§ Written exercise
Copy the data below line for line, changing nothing.

Items stored from a collection
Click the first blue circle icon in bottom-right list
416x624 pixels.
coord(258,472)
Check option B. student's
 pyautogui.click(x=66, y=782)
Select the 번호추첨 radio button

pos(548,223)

§ Correct response
Click the first blue circle icon in bottom-right list
416x624 pixels.
coord(258,472)
Check option B. student's
 pyautogui.click(x=66, y=782)
Select the 번호추첨 radio button

pos(548,223)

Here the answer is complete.